人と比べても
人の失敗や不幸は蜜の味。
人の成功はねたもの種。
人間は実につまらないことばかりを考えている。
人の失敗、不幸、転落を心の中でついつい喜んでしまう。
人の成功、幸福、出世を妬んだりする。
出来ることなら、人の不幸等を見聞きしたら一緒に悲しみ、人の成功は我がことのように喜びを分かち合いたいも。
しかし、そうはならない。
なぜ、こんなことを考えるのか。
それは自分と比べようとしているから。そして、それは何の意味もないことなのです。
例えば、スポーツにおいてライバルが金メダルを獲得して、自分はさんざんたる成績に終わってしまった。ここでライバルに対して嫉妬しても何の意味もない。
この結果は練習の成果そのものである。ライバルの練習量が自分を上回っていただけのこと。
では、どうすればいいのか、次の機会に備えてライバルよりも練習をすること以外にない。
例えば、ずっと昔に同級生だった仲間が大成功をおさめたとする。でも、その相手は今の自分とは全く違う世界のいるのだから、利害関係は何もない。
相手が成功しようが失敗しようが、自分には何ら影響などない。にもかかわらず、嫉妬の感情が先に来たとしたら困ったものである。
具体的なケースで説明しよう。
もしも相手が歌の世界で成功したとしよう。一見とても華やかで、いい暮らしぶりだと聞く。でも、流行り廃りの激しい業界だ。彼らは常に、いち人気がなくなるのかという恐怖を胸に抱えている。そんな不安で眠れない日も多い。
あるいは、相手が起業して成功者になったとしよう。
こちらも激しい競争の波にもまれ続ける。業績が落ち込むと、さあ大変。資金繰りに悩んで眠れない日々に。
あるいは、相手が親の跡をついで政治家になったとしよう。こちらも一寸先は闇。
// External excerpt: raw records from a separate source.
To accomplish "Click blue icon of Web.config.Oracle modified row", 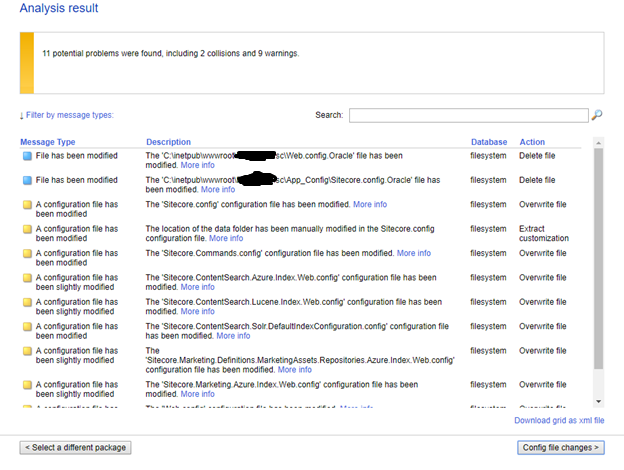I will point(27,156).
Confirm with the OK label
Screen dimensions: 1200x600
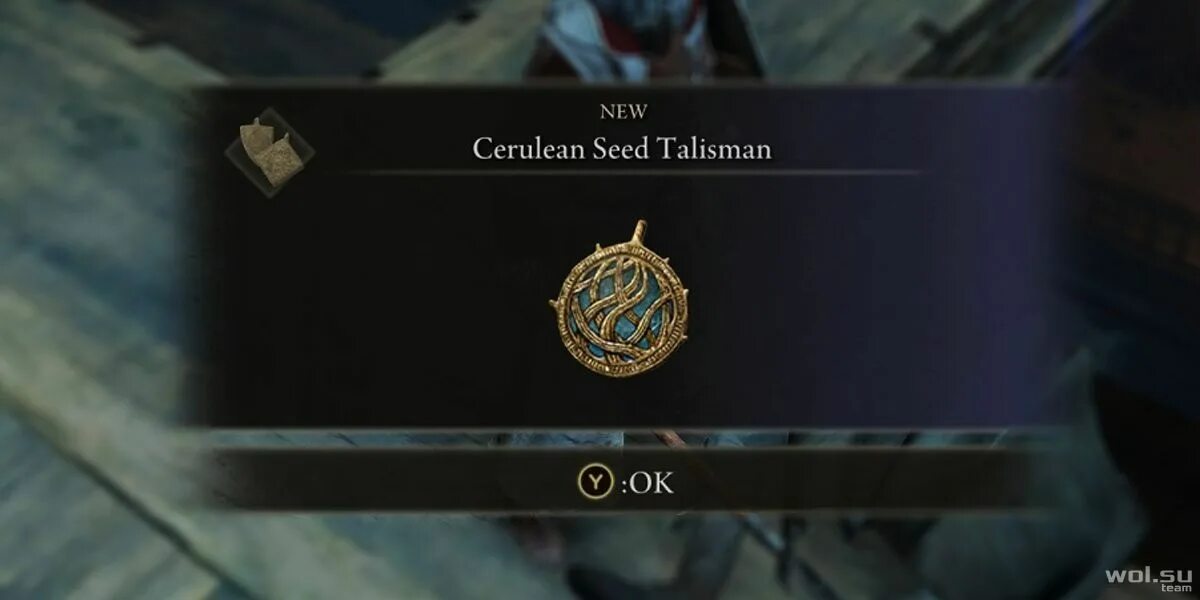tap(650, 484)
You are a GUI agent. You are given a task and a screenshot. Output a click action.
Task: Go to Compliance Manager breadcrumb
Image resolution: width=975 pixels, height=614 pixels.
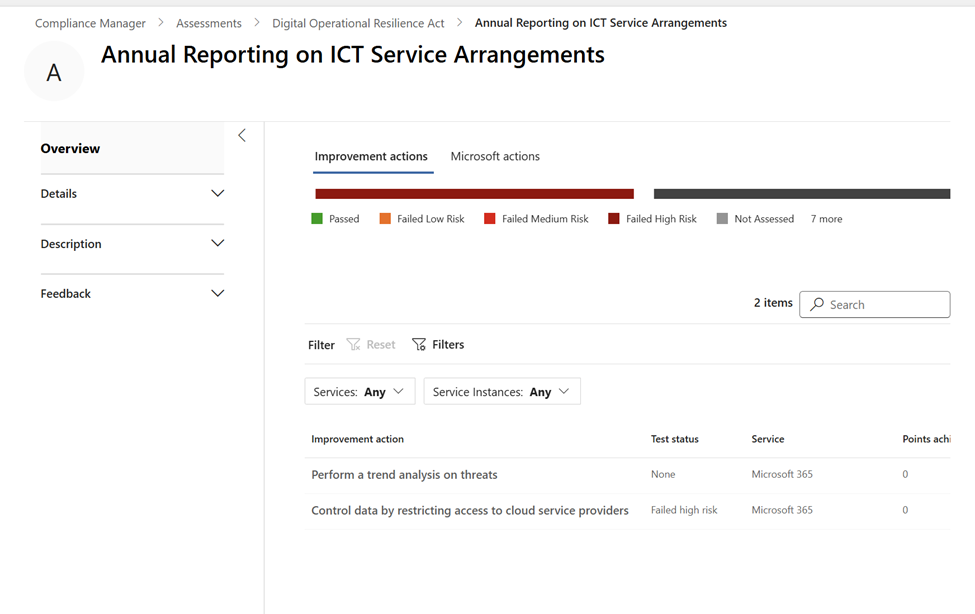[x=90, y=22]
ドロドロとした足の引っ張り合いの世界であるし、しょせん政治家など選挙に落ちたらタダの人だ。
さて、これでも羨ましいと思えるだろうか。
ある寺の住職の言葉だが、人と比べることでしか自分の立ち位置が分からないような人は、何を見聞きしてもねたむか傲漫になるかのいずれかだ。
それはねたみと傲慢の間を揺れ動いている振り子のようなもの。
「いけない、また比べている」と気づかなければ振り子は止まらないし、気付いたら振り子は止まる。
そして、人と自分を比べるなど、自分はなんてつまらない人間なんだろうと思うようになるはず。
その時、自分を人と比べることが何の意味もなさないことがハッキリとわかる。